Em qua., 13 de dez. de 2023 às 06:08, Strahil Nikolov <hunter86_bg@xxxxxxxxx> escreveu:

Hi Aravinda,
Based on the output it’s a ‘replica 3 arbiter 1’ type.

Gilberto,
What’s the latency between the nodes ?

Best Regards,
Strahil Nikolov 

On Wednesday, December 13, 2023, 7:36 AM, Aravinda <aravinda@xxxxxxxxxxx> wrote:
Only Replica 2 or Distributed Gluster volumes can be created with two servers. High chance of split brain with Replica 2 compared to Replica 3 volume.

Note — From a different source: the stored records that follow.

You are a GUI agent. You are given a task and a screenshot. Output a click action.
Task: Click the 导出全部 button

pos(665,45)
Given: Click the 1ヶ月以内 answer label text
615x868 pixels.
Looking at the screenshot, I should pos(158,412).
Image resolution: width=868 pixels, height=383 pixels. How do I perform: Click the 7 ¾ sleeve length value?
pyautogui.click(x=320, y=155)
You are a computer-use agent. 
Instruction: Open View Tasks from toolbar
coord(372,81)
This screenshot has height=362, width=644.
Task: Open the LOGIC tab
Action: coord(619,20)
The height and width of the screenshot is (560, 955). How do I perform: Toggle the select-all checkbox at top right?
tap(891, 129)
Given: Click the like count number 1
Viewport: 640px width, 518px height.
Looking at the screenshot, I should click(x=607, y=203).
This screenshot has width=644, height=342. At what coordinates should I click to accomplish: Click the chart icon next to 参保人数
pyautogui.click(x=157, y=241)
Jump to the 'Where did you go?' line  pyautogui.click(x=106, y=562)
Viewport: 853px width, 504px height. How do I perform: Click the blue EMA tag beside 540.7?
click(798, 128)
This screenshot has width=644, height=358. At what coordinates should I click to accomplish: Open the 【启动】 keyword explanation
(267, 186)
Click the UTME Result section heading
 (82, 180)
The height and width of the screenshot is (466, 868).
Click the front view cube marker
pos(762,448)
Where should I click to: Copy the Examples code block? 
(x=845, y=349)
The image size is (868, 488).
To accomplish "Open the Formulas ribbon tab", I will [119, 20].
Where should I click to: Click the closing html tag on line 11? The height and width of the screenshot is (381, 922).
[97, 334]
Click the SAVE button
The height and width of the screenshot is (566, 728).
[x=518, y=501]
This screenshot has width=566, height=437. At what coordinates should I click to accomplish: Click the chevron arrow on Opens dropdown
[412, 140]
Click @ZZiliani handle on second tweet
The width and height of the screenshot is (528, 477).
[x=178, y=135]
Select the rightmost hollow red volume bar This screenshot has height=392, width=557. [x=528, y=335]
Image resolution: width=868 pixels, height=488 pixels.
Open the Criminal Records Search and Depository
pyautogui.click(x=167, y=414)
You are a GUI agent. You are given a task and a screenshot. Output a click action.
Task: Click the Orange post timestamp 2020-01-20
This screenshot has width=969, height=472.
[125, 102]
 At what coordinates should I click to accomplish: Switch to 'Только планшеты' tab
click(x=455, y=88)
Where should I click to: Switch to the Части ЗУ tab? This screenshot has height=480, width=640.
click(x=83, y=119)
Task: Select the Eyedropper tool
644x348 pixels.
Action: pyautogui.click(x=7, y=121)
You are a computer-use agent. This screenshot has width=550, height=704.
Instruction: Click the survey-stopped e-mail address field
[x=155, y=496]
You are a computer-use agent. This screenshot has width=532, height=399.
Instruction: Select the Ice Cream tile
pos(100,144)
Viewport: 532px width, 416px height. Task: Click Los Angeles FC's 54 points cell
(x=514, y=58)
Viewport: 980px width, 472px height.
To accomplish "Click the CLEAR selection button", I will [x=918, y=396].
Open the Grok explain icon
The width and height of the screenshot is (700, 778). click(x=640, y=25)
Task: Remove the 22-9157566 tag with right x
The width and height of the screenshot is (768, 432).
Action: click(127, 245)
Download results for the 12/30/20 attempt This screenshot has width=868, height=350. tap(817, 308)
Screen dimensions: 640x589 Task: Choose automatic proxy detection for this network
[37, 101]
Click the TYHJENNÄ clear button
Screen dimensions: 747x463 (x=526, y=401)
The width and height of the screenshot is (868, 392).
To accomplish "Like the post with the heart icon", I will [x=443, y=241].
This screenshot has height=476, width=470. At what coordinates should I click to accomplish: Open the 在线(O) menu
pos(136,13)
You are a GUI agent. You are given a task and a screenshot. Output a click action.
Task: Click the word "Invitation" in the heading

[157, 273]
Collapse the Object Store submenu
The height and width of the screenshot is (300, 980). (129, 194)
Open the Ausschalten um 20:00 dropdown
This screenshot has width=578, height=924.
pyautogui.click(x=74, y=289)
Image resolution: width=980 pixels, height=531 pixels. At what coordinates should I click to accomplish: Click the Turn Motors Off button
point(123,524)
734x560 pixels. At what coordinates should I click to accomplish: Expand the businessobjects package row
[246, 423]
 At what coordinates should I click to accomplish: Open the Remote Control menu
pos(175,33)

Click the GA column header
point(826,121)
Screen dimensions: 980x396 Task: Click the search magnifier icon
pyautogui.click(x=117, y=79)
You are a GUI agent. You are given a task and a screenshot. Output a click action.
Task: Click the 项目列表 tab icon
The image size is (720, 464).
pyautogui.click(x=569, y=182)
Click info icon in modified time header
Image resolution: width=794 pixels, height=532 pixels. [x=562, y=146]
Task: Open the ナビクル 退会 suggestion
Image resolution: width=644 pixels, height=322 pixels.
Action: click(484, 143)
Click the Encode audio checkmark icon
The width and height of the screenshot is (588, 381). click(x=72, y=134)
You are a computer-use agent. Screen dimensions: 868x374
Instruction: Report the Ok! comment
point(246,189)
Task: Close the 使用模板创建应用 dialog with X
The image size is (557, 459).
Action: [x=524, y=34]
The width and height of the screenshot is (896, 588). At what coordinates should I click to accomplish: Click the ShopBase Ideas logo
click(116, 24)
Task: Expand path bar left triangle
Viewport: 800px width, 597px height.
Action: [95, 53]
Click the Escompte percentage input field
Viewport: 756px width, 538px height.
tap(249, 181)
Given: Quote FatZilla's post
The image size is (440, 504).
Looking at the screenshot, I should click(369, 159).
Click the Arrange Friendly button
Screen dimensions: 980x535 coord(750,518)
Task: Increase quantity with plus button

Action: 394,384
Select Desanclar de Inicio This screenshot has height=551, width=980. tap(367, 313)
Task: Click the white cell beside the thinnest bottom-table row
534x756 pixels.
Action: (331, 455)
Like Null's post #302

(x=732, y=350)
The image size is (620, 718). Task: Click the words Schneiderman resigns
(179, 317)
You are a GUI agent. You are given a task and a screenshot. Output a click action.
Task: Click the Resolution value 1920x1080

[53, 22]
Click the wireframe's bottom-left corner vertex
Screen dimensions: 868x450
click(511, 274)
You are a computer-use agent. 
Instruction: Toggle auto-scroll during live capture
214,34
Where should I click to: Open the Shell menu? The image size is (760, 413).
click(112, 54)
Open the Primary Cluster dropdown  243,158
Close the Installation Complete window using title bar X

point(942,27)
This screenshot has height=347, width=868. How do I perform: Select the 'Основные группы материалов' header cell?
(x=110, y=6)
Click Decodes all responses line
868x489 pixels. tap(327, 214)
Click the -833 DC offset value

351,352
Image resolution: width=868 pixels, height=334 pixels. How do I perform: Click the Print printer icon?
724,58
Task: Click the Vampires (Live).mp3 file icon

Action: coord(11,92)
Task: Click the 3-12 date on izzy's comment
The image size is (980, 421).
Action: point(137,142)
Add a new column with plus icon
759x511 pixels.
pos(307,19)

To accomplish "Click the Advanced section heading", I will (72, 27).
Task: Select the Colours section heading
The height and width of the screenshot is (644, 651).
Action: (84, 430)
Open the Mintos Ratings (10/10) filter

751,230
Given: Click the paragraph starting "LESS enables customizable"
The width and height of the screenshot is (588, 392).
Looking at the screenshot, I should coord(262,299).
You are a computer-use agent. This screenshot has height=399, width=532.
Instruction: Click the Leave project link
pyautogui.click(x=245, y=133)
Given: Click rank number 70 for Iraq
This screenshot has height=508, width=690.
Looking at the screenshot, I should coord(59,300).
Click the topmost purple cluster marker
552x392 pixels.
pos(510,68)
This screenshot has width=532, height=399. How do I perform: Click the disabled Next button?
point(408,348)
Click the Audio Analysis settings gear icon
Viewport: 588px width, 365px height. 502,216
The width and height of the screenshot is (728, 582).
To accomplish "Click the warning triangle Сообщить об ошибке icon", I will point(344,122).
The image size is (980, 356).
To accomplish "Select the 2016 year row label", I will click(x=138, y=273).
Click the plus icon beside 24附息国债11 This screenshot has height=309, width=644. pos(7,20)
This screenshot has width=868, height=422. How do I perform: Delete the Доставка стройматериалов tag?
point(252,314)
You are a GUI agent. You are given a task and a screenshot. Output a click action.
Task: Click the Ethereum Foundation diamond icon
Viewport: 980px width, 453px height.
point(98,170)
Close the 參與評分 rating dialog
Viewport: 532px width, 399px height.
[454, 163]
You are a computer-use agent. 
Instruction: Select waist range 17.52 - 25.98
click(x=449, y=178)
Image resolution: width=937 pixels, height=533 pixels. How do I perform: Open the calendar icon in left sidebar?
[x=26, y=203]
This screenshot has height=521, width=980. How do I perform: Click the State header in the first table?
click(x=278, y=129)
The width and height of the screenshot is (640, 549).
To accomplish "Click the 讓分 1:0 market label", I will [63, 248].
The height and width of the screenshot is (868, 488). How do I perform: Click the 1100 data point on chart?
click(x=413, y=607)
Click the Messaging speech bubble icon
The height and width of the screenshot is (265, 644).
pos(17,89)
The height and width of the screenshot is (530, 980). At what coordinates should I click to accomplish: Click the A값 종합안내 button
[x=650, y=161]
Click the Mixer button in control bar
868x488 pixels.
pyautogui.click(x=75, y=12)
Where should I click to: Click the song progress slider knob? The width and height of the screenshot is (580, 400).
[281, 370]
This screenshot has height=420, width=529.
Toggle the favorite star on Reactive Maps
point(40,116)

For NFS Ganesha, no issue exporting the volume even if only one server is available. Run NFS Ganesha servers in Gluster server nodes and NFS clients from the network can connect to any NFS Ganesha server.

You can use Haproxy + Keepalived (or any other load balancer) if high availability required for the NFS Ganesha connections (Ex: If a server node goes down, then nfs client can connect to other NFS ganesha server node).

--
Aravinda
Kadalu Technologies

---- On Wed, 13 Dec 2023 01:42:11 +0530 Gilberto Ferreira <gilberto.nunes32@xxxxxxxxx> wrote ---

Ah that's nice.Somebody knows this can be achieved with two servers?

---
Gilberto Nunes Ferreira
(47) 99676-7530 - Whatsapp / Telegram

Em ter., 12 de dez. de 2023 às 17:08, Danny <dbray925+gluster@xxxxxxxxx> escreveu:

________

Community Meeting Calendar: 

Schedule - 
Every 2nd and 4th Tuesday at 14:30 IST / 09:00 UTC 
Bridge: https://meet.google.com/cpu-eiue-hvk 
Gluster-users mailing list 
Gluster-users@xxxxxxxxxxx 
https://lists.gluster.org/mailman/listinfo/gluster-users 
Wow, HUGE improvement with NFS-Ganesha!

sudo dnf -y install glusterfs-ganesha
sudo vim /etc/ganesha/ganesha.conf

NFS_CORE_PARAM {
    mount_path_pseudo = true;
    Protocols = 3,4;
}
EXPORT_DEFAULTS {
    Access_Type = RW;
}

LOG {
    Default_Log_Level = WARN;
}

EXPORT{
    Export_Id = 1 ;     # Export ID unique to each export
    Path = "/data";     # Path of the volume to be exported

    FSAL {
        name = GLUSTER;
        hostname = "localhost"; # IP of one of the nodes in the trusted pool
        volume = "data";        # Volume name. Eg: "test_volume"
    }

    Access_type = RW;           # Access permissions
    Squash = No_root_squash;    # To enable/disable root squashing
    Disable_ACL = TRUE;         # To enable/disable ACL
    Pseudo = "/data";           # NFSv4 pseudo path for this export
    Protocols = "3","4" ;       # NFS protocols supported
    Transports = "UDP","TCP" ;  # Transport protocols supported
    SecType = "sys";            # Security flavors supported
}

sudo systemctl enable --now nfs-ganesha
sudo vim /etc/fstab 

localhost:/data             /data                 nfs    defaults,_netdev          0 0

sudo systemctl daemon-reload
sudo mount -a

fio --name=test --filename=/data/wow --size=1G --readwrite=write

Run status group 0 (all jobs):
  WRITE: bw=2246MiB/s (2355MB/s), 2246MiB/s-2246MiB/s (2355MB/s-2355MB/s), io=1024MiB (1074MB), run=456-456msec

Yeah 
2355MB/s is much better than the original 115MB/s

So in the end, I guess FUSE isn't the best choice. 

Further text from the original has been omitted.